The carmakers offering vegan interiors

PARIS: More and more carmakers are switching to fully vegan interiors, free from leather, wool and other animal-derived materials, according to a study published by the animal rights organization, PETA.

A car interior can be considered vegan if it contains no materials of animal origin, such as leather or wool. This applies equally to seats and upholstery, as it does to steering wheels and paneling.

Volvo can be considered a forerunner in this field, with the first interiors to feature textiles made from recycled materials such as plastic bottles or even wine corks, starting in 2021.

Today, the Swedish manufacturer (now part of China's Geely group) offers a vegan interior as standard on its EX30, EX40, EC40, S60 and V60. Another manufacturer particularly committed to the vegan cause is Mercedes-Benz, which offers a vegan interior on the majority of its range, including the A-Class, B-Class, C-Class and E-Class, as well as the GLC, GLE, GLS, EQB and EQE.

French manufacturers are not to be outdone, with Renault (Twingo, Clio, Captur, Mégane and Scenic), Peugeot (mainly LCVs) and Citroën (Ami, C3 and some LCVs) offering vegan interiors on an increasingly wide range of their models.

Other good performers include Dacia, Fiat, Jaguar Land Rover, Jeep, Kia, Mini, smart and Opel. Even China's BYD is getting in on the act. However, availability varies from country to country, so the option of vegan interiors is not always guaranteed.

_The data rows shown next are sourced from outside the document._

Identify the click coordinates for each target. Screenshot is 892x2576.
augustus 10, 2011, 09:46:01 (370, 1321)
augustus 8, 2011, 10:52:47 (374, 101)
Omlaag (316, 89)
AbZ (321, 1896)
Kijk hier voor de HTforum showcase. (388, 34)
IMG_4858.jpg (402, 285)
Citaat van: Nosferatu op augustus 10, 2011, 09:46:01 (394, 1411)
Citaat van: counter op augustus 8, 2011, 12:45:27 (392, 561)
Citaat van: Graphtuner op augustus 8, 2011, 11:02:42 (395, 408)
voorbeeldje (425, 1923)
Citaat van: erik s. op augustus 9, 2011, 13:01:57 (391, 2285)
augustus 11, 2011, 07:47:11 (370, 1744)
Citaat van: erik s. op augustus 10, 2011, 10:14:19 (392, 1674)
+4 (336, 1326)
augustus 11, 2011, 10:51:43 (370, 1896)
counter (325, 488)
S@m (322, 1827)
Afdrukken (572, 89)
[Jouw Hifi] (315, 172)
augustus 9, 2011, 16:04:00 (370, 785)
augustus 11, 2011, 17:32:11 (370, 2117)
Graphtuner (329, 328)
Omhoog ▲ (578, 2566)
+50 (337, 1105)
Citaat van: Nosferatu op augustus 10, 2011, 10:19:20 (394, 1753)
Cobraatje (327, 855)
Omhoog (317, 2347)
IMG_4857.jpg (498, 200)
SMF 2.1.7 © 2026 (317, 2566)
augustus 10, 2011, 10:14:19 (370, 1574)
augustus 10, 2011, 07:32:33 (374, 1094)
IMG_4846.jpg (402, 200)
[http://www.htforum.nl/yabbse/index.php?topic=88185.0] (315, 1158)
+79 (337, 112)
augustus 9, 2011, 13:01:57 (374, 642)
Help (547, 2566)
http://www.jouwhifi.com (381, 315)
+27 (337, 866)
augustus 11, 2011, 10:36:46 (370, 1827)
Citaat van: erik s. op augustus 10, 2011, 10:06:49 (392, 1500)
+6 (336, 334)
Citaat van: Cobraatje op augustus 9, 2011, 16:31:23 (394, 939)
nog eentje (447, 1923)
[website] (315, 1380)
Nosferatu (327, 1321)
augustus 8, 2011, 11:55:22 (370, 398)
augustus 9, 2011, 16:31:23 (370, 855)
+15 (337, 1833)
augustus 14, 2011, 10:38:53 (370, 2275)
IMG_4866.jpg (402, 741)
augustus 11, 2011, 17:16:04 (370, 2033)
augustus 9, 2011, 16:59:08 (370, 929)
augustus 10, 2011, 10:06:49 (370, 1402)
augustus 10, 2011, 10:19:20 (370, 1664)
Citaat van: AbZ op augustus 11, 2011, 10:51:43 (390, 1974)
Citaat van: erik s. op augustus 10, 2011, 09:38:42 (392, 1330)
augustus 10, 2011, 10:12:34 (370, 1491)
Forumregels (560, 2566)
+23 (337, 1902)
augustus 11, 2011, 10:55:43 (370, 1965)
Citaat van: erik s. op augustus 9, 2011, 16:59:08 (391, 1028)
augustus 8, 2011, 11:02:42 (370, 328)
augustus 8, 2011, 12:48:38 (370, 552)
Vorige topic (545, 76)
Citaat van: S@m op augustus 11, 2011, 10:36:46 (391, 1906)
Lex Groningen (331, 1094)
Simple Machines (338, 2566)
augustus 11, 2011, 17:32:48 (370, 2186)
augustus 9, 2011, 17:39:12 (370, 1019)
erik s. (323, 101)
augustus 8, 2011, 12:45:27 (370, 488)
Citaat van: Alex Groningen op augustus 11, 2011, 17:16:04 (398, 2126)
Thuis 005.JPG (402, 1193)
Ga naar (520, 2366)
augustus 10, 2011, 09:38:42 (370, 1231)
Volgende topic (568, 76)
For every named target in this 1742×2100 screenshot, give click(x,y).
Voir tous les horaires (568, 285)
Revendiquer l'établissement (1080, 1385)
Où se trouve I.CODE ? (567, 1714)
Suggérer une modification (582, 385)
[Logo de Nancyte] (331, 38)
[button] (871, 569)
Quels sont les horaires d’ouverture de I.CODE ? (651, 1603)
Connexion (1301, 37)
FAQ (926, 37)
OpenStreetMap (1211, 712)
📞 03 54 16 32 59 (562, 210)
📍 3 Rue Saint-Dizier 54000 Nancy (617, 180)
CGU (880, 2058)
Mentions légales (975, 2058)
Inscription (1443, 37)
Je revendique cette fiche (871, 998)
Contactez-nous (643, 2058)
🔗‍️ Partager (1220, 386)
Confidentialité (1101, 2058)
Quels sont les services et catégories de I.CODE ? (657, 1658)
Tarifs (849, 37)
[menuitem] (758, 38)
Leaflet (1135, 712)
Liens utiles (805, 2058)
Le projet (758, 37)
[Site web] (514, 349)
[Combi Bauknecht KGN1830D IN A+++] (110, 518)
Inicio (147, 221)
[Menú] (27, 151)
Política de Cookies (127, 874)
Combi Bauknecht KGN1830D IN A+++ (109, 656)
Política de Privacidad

On the other hand, many manufacturers still don't have a single vehicle in their range with a vegan interior. This is particularly true of many sports and luxury brands, such as Audi, Bentley, Bugatti, BMW, Ferrari, Porsche and Rolls-Royce.

PETA estimates that 35 million cow hides are used every year to create interiors for the automotive industry. For PETA, the production of animal-based materials is as harmful to the Earth as it is cruel to animals.

In the end, vegan fabrics have a much smaller ecological footprint and are, for the most part, durable and resistant. Most are made from recycled materials, such as fishing nets, T-shirts, plastic or cork.

To carry out its study, the People for the Ethical Treatment of Animals (PETA) nonprofit questioned 110 carmakers from the USA, China, Europe, India and Japan about the vegan editions and models they do or do not offer today. Unfortunately, the majority of American and Chinese manufacturers did not respond to the organization's request.